-- Data records follows --
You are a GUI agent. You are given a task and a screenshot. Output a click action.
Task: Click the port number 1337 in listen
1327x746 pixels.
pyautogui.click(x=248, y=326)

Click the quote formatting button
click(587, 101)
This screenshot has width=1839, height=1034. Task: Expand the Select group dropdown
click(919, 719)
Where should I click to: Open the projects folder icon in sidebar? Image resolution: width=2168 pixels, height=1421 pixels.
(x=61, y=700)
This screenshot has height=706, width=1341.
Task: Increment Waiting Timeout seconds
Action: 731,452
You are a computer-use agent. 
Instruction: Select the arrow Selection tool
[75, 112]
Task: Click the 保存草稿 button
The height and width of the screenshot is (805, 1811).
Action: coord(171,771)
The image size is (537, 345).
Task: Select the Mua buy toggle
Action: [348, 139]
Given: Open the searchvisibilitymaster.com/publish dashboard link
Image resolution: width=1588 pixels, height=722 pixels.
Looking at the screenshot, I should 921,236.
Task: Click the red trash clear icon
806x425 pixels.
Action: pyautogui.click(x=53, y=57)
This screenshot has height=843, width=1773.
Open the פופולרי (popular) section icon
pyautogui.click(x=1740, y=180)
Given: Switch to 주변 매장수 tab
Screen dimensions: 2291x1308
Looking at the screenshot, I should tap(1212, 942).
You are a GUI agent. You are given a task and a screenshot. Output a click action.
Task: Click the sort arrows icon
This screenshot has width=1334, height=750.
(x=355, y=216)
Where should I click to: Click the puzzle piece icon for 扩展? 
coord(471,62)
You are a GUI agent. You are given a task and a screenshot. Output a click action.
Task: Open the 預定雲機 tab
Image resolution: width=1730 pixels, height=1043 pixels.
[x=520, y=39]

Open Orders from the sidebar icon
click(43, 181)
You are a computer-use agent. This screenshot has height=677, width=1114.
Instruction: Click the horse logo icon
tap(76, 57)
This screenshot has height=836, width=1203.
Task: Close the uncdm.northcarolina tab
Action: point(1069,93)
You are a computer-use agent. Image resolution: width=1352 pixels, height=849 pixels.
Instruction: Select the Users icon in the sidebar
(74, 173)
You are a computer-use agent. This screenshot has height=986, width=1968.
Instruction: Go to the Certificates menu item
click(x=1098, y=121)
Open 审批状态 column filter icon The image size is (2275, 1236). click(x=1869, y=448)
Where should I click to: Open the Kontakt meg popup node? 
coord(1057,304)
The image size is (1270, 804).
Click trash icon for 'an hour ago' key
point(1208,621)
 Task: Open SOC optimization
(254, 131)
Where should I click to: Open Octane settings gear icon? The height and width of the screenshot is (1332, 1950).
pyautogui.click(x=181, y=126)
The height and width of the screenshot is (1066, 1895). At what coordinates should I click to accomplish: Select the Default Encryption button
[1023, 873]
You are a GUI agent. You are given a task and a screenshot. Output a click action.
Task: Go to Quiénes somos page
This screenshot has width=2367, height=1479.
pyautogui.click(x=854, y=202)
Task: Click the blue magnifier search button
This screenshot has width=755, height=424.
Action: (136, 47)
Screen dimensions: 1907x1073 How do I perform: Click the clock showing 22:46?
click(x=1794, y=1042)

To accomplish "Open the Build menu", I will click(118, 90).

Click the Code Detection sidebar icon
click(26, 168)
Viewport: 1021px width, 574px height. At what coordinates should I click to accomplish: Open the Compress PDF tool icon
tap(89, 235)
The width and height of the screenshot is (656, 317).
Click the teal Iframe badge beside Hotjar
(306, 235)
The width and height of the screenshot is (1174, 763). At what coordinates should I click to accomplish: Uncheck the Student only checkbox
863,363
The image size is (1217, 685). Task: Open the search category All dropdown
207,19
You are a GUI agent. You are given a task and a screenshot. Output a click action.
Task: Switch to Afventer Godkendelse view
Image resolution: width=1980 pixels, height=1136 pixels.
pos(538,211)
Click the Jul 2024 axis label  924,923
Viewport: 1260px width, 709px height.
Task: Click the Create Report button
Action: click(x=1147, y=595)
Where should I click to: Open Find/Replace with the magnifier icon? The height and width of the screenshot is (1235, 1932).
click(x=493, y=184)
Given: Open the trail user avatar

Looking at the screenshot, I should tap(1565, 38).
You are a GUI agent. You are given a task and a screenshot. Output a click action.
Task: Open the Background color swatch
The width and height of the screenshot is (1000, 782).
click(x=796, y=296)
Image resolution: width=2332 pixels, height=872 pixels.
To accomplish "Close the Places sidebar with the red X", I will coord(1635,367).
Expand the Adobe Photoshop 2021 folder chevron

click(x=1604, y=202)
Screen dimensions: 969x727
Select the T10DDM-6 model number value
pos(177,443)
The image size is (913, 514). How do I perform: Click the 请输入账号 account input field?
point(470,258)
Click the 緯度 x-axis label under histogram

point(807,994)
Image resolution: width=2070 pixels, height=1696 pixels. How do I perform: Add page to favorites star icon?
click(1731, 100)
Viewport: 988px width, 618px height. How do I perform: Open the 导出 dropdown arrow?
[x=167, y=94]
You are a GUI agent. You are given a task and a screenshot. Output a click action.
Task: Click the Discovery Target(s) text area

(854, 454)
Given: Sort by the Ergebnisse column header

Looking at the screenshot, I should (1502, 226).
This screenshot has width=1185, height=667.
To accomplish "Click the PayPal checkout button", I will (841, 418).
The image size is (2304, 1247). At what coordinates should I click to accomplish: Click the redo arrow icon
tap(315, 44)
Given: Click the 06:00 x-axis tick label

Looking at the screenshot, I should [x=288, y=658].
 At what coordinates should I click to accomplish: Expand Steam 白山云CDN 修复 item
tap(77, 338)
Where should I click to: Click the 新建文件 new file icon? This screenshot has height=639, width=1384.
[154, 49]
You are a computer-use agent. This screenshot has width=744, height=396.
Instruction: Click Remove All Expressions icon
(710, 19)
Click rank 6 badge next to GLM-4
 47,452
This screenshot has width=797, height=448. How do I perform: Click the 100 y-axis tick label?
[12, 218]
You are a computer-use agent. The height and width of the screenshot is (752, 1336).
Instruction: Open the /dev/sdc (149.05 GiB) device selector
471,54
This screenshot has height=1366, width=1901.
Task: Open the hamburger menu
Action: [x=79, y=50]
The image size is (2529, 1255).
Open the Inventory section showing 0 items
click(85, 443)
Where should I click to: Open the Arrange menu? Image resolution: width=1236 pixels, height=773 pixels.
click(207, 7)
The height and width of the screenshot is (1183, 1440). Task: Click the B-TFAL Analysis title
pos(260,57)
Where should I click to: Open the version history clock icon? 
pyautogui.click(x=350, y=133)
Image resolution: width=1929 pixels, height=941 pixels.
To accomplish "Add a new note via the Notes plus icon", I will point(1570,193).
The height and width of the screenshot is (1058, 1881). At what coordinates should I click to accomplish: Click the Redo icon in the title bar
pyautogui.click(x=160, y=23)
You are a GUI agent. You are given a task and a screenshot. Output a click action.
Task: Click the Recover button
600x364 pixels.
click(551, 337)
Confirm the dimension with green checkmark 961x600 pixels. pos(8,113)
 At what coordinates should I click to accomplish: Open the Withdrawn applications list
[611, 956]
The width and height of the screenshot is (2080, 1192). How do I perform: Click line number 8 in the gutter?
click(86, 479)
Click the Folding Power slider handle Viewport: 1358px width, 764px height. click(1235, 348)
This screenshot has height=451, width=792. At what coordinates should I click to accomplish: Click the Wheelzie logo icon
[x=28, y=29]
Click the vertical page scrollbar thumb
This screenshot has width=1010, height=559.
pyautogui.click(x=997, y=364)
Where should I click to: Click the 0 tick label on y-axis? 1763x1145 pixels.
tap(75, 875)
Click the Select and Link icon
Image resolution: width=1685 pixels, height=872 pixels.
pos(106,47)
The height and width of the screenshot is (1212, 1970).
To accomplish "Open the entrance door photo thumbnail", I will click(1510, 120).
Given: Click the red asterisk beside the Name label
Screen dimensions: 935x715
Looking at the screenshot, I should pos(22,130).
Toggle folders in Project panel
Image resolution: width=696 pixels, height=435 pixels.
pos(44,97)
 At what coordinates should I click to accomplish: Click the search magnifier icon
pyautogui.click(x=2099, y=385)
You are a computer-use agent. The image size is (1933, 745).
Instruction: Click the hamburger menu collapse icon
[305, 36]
-- Data records concluded --
Work to be completed: Whenever a line in the entries above includes the word "will", pull that line out.

Exercise answer:
To accomplish "Open the Build menu", I will click(118, 90).
To accomplish "Close the Places sidebar with the red X", I will coord(1635,367).
To accomplish "Click the PayPal checkout button", I will (841, 418).
To accomplish "Add a new note via the Notes plus icon", I will point(1570,193).
To accomplish "Open the entrance door photo thumbnail", I will click(1510, 120).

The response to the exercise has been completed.